- Born: 19 December 1987 (age 38) Bradford, West Yorkshire, England
- Other names: Fox Bronte
- Occupations: Artist and YouTube personality
- Years active: 2005–present

= Ian Dennis (artist) =

British artist, most famous for posting videos (born 1987)

Ian Dennis (born 19 December 1987) is a British artist, most famous for posting videos of him making art on YouTube under the online alias Fox Bronte.

==Early life==
Ian Dennis was born in Bradford, West Yorkshire.

==YouTube==
While living at a youth hostel, Dennis began making art videos using a variety of materials - including coffee, toothpaste, junk mail, jams, and soil.

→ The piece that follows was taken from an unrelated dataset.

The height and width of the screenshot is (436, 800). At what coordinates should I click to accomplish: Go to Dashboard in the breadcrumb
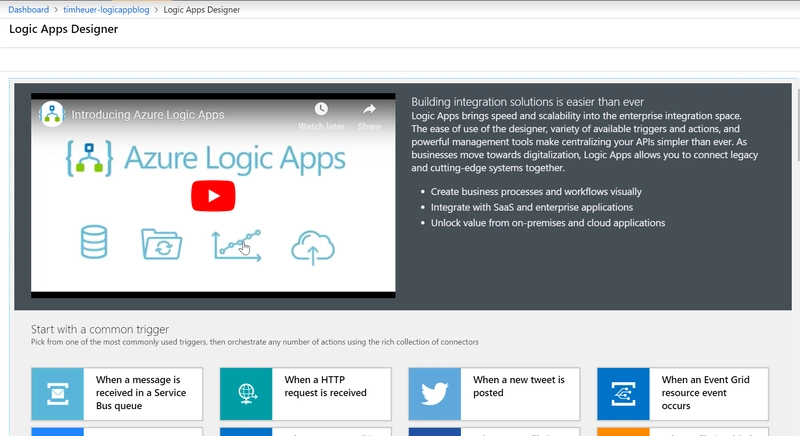point(29,9)
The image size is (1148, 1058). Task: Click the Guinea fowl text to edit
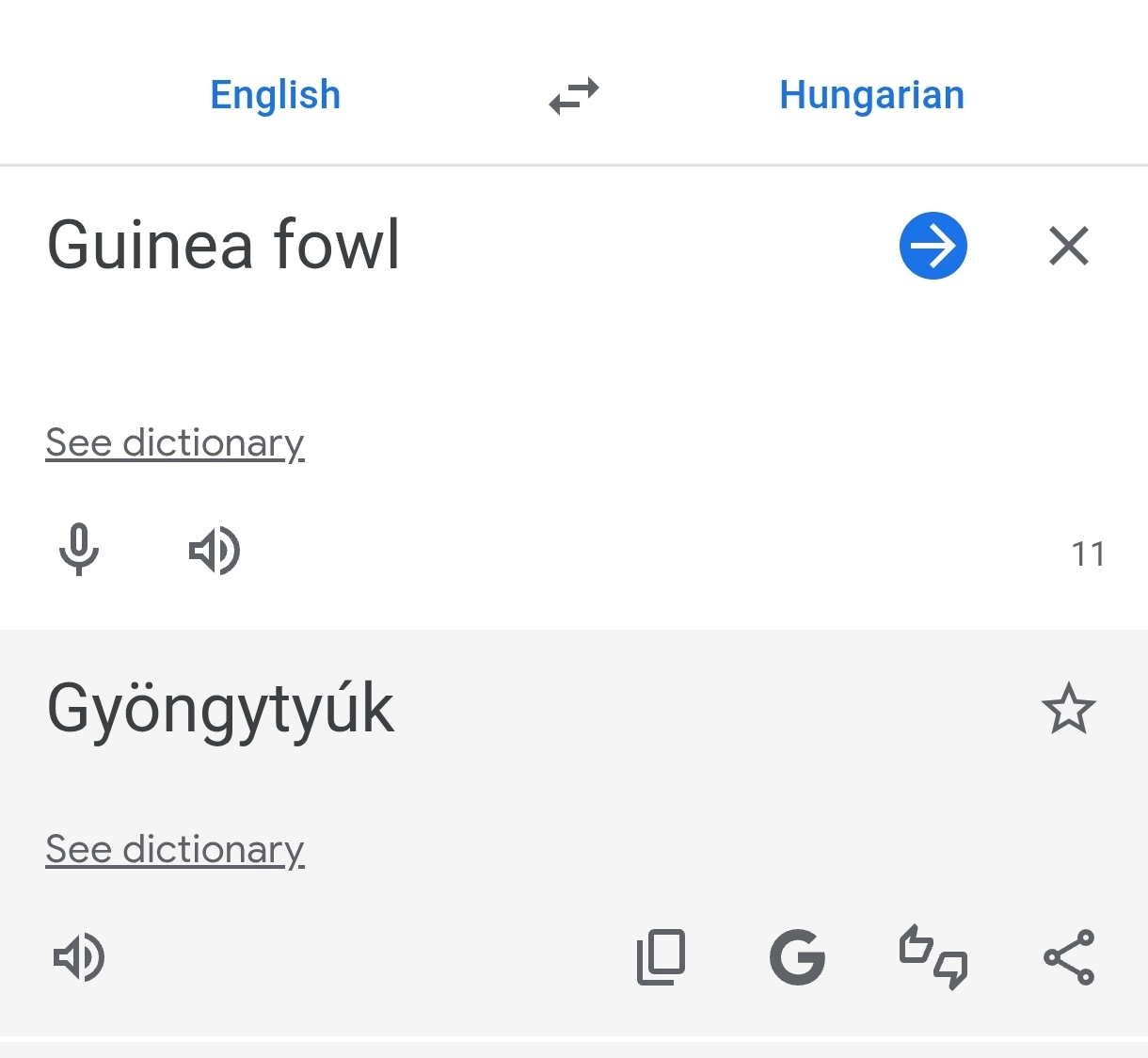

Dennis then began making videos as "Fox Bronte," a character based on the stereotypical "mad artist." Using humour and a surreal editing style, his channel quickly grew in both popularity and controversy, with Fox Bronte regularly taking his clothes off to create. Other videos included him using his penis, his vomit, and condoms. In January 2010, he drank different coloured juices to change the colour of his urine - to create a portrait of the British National Party's then-leader Nick Griffin.

Ian Dennis's latest channel "monalisanaked" follows on from his previous work. His videos attract a cult audience to the website.

==Other works==
In 2012, Dennis set up a prank appearance on Britain's Got Talent. As Fox Bronte he painted the hosts, Anthony McPartlin and Declan Donnelly on his buttocks.